GOAL OF THE EXERCISE:
Every entry below is to be copied exactly, with nothing omitted.

[Saved entries]
====
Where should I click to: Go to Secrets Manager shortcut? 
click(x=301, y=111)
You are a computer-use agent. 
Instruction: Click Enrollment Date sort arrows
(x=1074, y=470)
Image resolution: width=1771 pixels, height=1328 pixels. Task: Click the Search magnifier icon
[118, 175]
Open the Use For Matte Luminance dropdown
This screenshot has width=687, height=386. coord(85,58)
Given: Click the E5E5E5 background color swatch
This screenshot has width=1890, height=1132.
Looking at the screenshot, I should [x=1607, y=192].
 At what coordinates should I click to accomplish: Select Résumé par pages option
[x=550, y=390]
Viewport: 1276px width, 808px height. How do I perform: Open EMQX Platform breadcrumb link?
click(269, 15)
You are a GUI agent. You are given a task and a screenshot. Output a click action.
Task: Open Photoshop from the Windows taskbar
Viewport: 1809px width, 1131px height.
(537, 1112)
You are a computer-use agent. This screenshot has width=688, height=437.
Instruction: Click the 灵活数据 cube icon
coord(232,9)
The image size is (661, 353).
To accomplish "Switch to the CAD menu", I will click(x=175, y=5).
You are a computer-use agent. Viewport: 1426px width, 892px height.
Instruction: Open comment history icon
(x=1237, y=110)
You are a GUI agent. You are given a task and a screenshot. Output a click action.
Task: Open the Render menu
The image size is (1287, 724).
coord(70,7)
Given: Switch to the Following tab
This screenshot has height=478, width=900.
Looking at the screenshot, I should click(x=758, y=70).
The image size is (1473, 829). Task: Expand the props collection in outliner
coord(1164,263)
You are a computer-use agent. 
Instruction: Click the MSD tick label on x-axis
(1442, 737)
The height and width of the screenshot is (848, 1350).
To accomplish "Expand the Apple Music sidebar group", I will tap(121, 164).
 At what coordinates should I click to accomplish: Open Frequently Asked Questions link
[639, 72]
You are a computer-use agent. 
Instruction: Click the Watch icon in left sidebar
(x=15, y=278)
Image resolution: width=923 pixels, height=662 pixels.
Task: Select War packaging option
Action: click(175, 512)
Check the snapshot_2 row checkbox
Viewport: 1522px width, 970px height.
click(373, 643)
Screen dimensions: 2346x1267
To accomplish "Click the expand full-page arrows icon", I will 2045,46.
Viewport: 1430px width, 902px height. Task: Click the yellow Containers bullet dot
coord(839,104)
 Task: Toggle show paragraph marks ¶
====
PROBLEM SOLUTION:
Where should I click to: Go to Secrets Manager shortcut? 
click(x=301, y=111)
You are a computer-use agent. 
Instruction: Click Enrollment Date sort arrows
(x=1074, y=470)
Image resolution: width=1771 pixels, height=1328 pixels. Task: Click the Search magnifier icon
[118, 175]
Open the Use For Matte Luminance dropdown
This screenshot has width=687, height=386. coord(85,58)
Given: Click the E5E5E5 background color swatch
This screenshot has width=1890, height=1132.
Looking at the screenshot, I should [x=1607, y=192].
 At what coordinates should I click to accomplish: Select Résumé par pages option
[x=550, y=390]
Viewport: 1276px width, 808px height. How do I perform: Open EMQX Platform breadcrumb link?
click(269, 15)
You are a GUI agent. You are given a task and a screenshot. Output a click action.
Task: Open Photoshop from the Windows taskbar
Viewport: 1809px width, 1131px height.
(537, 1112)
You are a computer-use agent. This screenshot has width=688, height=437.
Instruction: Click the 灵活数据 cube icon
coord(232,9)
The image size is (661, 353).
To accomplish "Switch to the CAD menu", I will click(x=175, y=5).
You are a computer-use agent. Viewport: 1426px width, 892px height.
Instruction: Open comment history icon
(x=1237, y=110)
You are a GUI agent. You are given a task and a screenshot. Output a click action.
Task: Open the Render menu
The image size is (1287, 724).
coord(70,7)
Given: Switch to the Following tab
This screenshot has height=478, width=900.
Looking at the screenshot, I should click(x=758, y=70).
The image size is (1473, 829). Task: Expand the props collection in outliner
coord(1164,263)
You are a computer-use agent. 
Instruction: Click the MSD tick label on x-axis
(1442, 737)
The height and width of the screenshot is (848, 1350).
To accomplish "Expand the Apple Music sidebar group", I will tap(121, 164).
 At what coordinates should I click to accomplish: Open Frequently Asked Questions link
[639, 72]
You are a computer-use agent. 
Instruction: Click the Watch icon in left sidebar
(x=15, y=278)
Image resolution: width=923 pixels, height=662 pixels.
Task: Select War packaging option
Action: click(175, 512)
Check the snapshot_2 row checkbox
Viewport: 1522px width, 970px height.
click(373, 643)
Screen dimensions: 2346x1267
To accomplish "Click the expand full-page arrows icon", I will 2045,46.
Viewport: 1430px width, 902px height. Task: Click the yellow Containers bullet dot
coord(839,104)
 Task: Toggle show paragraph marks ¶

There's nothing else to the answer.